Ci sono tanti modi per approcciare il caso dell'anarchico Alfredo Cospito. C'è un problema di pericolosità che motiva il regime del 41 bis, legato ai collegamenti che il personaggio ha con i gruppi anarchici non solo italiani, ma di tutta Europa, e dire, per ridicolizzare le accuse, che usava la polvere da sparo dei fuochi d'artificio è una menata. A parte il fatto che ha gambizzato una persona. C'è poi il tema dello Stato, che non può trattare o cedere alle minacce di gruppi eversivi, non può soccombere o farsi mettere in un angolo: una ragione per cui 45 anni fa fu sacrificato Aldo Moro. E c'è anche una questione umanitaria: Cospito non ha ucciso nessuno, è stato condannato a dieci anni di carcere e altri venti in via non definitiva, quindi resterà ancora a lungo dietro le sbarre e un Paese civile, come ha ricordato ieri il Guardasigilli Nordio, ne deve garantire incolumità e salute.

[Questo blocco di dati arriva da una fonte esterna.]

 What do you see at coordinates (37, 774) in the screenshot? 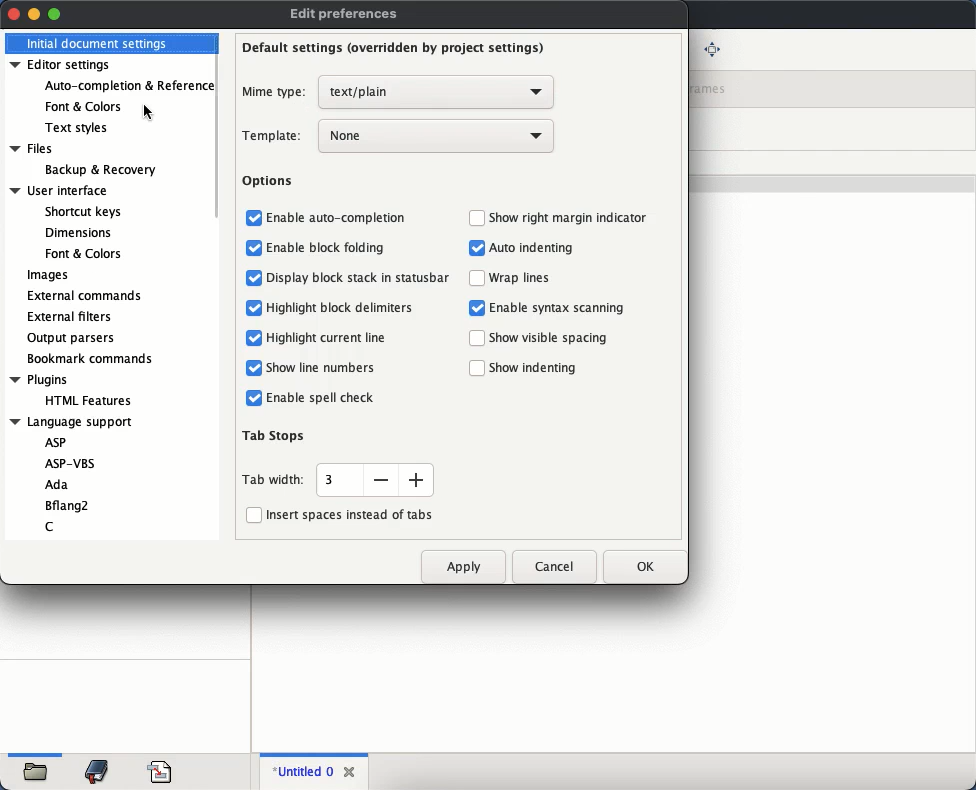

Punti di vista diversi, difficili da coniugare insieme che rendono il caso «controverso», per cui ogni epilogo presenta «pro» e «contro». C'è però un altro aspetto da valutare. Per alcuni versi più politico, su cui il governo dovrebbe interrogarsi. Nell'atteggiamento di Cospito, nei suoi comportamenti, nella caparbietà con cui persegue il suo obiettivo c'è un'ansia di martirio. Non per nulla - a quanto pare - l'anarchico non chiede che il regime di 41 bis sia tolto solo a lui, ma anche agli altri detenuti, terroristi o mafiosi poco importa. In teoria quindi anche a Matteo Messina Denaro. Una richiesta irricevibile.
Cospito, quindi, è mosso dal desiderio di diventare un simbolo. Qualcuno ha fatto il paragone con l'attivista dell'IRA, l'irlandese Bobby Sands, che scelse la strada dello sciopero della fame nel 1981 fino a morirne. Un po' quello che sta facendo Cospito. Anche un epilogo del genere, però, in un modo o nell'altro, si rivelerebbe una sconfitta per lo Stato. Perché nella società della comunicazione, dei media, in un mondo in cui ormai nessuno crede a nulla, il sacrificio, al di là delle ragioni che ci sono dietro, sprigiona un fascino magnetico. Può rivelarsi una miccia in un Paese in cui c'è disagio sociale, in cui c'è una sinistra tradizionale in piena crisi e che addirittura è costretto ad abituarsi ad una guerra.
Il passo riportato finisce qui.